What do the following things have in common:
- Bike Helmets
- Sharrows
- Marked Crosswalks
- Fining Pedestrians
They are designed to make people feel safer than they are. The natural reaction is a misjudgment of actual risk due to risk compensation. The result is that people don’t behave safely enough, which makes it more dangerous.
In contrast, when people feel less safe, they behave in a safer way, which improves safety compared to normal behaviour in the same circumstances.
For instance in the controversial case of bike helmets, I am not saying if you are dropped on your head, wearing a helmet doesn’t reduce the chance of your head splitting open. I am saying it increases the likelihood of being dropped on your head. The total risk of your head being split open is the product of these two factors:
P(HeadSplitOpen)=P(DroppedOnHead)*P(HeadSplitOpen|DroppedOnHead).
Helmets are associated both with P(HeadSplitOpen|DroppedOnHead) decreasing and P(DroppedOnHead) increasing. How this nets out is an empirical question, whose answer varies depending on context.
There are many countries without bike helmet laws that have a higher rate of bicycling and fewer injuries, indicating that the main safety feature is not helmets, but the general culture around cycling. There is evidence, for instance, that cars drive nearer bikes when the bicyclist is wearing a helmet. The safety-in-numbers effect is more important.
Sharrows are painted arrows on the road saying bikes can share the road. In fact, bikes can share almost every road, and the arrows do almost nothing (perhaps increasing the likelihood bikes are riding over the painted part of the road) for ridership, and are at best a poor substitute, and probably an increase in relative hazard compared with no change or installation of bike lanes..

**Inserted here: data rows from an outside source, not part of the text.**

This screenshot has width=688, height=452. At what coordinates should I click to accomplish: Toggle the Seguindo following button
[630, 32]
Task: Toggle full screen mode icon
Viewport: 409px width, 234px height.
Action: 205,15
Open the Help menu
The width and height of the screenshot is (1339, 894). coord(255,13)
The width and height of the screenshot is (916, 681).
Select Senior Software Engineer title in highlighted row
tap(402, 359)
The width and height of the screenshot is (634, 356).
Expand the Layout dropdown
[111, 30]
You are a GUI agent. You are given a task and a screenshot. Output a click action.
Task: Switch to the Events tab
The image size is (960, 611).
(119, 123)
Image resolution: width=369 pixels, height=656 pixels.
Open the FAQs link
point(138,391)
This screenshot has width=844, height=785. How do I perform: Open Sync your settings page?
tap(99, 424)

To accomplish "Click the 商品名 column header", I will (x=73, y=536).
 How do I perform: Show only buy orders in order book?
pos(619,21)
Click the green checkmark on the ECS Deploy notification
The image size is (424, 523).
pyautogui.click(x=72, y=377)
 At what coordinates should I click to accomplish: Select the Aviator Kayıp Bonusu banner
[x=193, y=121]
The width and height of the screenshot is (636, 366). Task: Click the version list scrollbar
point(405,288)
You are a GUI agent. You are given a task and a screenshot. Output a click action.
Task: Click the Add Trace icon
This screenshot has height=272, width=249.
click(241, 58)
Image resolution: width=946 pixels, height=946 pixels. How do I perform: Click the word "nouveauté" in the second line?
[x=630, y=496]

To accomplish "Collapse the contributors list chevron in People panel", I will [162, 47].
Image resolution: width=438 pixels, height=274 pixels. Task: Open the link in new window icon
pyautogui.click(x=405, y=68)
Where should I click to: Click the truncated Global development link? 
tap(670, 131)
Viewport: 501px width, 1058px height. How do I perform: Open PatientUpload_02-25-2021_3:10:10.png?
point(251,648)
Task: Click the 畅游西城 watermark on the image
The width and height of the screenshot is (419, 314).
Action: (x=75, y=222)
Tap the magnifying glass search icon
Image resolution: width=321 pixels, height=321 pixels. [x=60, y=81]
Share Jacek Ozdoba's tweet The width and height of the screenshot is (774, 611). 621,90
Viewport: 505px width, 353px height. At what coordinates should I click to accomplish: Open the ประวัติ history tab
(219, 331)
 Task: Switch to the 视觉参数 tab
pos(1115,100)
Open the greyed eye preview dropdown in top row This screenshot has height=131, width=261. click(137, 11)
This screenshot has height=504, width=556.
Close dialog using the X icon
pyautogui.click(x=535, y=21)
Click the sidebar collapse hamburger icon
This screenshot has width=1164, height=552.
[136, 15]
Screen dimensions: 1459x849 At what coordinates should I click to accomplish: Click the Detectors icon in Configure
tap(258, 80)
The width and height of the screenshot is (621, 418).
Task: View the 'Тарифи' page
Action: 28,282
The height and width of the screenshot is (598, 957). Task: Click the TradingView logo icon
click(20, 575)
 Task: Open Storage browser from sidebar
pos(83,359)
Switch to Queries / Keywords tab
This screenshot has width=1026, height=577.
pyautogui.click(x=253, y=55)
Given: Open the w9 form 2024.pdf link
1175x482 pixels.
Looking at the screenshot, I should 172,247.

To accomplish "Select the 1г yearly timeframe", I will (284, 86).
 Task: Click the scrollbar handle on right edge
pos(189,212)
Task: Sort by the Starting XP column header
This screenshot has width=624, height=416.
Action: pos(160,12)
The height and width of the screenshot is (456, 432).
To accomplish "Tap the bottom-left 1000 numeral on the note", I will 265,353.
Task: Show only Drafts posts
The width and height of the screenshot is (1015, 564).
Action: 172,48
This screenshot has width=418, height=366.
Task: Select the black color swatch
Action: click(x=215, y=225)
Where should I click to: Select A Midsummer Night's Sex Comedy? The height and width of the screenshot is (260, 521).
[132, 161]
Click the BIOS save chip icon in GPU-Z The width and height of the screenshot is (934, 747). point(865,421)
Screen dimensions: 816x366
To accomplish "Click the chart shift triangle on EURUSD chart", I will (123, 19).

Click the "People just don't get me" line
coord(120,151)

To the credit of RMS, marked crosswalks are used more consistently in New South Wales than in the United States, where it is totally random, but what do the zebra crossings really mean? That a car is supposed to stop for you if you step into the street. But if you step into the street and there is no marked crosswalk, a car is still supposed to stop for you, not run you over. At a zebra crossing the car is also supposed to stop if you are at the side of the road waiting to cross, compared with an unmarked crossing. The behaviour once you have stepped into the road is supposed to be unchanged (i.e. the car is supposed to avoid hitting you). It may be argued that the paint will cause a driver to be more alert for the pedestrian at that location, i.e. to expect a pedestrian, and therefore slow down in anticipation. But it also causes the pedestrian to be less alert for the driver, and drivers to be less alert in unmarked locations. The paint doesn’t actually increase your safety. In fact a large study in the US found that at uncontrolled locations, after controlling for other factors, the presence of a marked crosswalk was more dangerous than an unmarked crosswalk.
Rather than focus on these theatrics (and others such as fining distracted pedestrians – a misguided initiative of a local so-called pedestrian safety group), we should work toward making the world actually safer for pedestrians and bicyclists. This requires, among other things, reducing the speed of vehicles anywhere that pedestrians might appear (so both drivers and walkers have more reaction time and do less damage in the event of a crash), increasing the reaction time of vehicles when drivers or the sensors in a car detect a pedestrian, separating pedestrians and bicyclists where they cannot be safely mixed, and increasing the likelihood of detecting a pedestrian or bicyclist by reducing driver distraction (and motivating drivers appropriately with more severe penalties for crashes they are responsible for). It’s a shame we don’t do this.
Security Theater operates the same way, producing many visible signs of the security apparatus at work, but taking resources from more effective but less intrusive strategies.